Rewrite the items starting at the first one and ending at the line containing "(x=259, y=489)", both included, replacing "Open" with "Show" and leaving everything else unchanged.

(Entries on where items appear)
▽
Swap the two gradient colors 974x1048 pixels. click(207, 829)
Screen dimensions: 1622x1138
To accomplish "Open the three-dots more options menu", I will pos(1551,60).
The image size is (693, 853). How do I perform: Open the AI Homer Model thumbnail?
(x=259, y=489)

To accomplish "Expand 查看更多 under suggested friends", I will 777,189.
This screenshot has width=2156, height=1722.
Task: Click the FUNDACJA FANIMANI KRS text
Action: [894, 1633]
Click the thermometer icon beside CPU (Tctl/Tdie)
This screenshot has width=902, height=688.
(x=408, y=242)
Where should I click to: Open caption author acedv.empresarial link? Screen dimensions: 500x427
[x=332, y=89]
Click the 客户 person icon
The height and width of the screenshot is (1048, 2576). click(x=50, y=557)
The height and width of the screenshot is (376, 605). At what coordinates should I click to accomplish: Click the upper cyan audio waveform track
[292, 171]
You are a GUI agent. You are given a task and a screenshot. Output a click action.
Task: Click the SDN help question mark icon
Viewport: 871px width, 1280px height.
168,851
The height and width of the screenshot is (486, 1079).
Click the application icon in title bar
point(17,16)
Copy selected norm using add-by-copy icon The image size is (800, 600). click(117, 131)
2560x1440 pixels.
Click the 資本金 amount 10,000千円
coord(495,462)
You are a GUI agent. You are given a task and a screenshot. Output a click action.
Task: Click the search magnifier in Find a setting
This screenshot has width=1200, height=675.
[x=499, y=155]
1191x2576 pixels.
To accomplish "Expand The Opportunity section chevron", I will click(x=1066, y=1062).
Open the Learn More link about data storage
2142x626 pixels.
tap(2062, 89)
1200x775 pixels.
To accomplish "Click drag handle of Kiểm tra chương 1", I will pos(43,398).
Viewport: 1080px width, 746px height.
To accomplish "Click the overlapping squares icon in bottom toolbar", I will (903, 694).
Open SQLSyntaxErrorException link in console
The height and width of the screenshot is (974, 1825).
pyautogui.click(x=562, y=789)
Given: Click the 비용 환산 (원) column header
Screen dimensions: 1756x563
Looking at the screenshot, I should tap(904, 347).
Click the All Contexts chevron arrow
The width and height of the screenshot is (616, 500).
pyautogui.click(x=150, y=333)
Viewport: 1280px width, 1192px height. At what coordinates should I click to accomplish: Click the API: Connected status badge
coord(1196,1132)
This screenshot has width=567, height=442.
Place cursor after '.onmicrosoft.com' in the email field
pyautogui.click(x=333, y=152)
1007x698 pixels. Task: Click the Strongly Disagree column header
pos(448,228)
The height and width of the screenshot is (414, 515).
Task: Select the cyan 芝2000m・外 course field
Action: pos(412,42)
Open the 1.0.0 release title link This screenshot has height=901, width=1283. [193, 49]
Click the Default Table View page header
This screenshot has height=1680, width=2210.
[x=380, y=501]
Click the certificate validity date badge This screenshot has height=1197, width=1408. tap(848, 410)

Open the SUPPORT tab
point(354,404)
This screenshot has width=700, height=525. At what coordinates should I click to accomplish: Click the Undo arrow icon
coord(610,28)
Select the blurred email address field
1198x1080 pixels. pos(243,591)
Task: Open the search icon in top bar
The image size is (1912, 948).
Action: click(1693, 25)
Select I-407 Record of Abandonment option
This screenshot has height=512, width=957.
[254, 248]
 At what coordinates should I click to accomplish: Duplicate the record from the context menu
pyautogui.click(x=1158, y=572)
△
Exercise solution
Swap the two gradient colors 974x1048 pixels. click(207, 829)
Screen dimensions: 1622x1138
To accomplish "Show the three-dots more options menu", I will pos(1551,60).
The image size is (693, 853). How do I perform: Show the AI Homer Model thumbnail?
(x=259, y=489)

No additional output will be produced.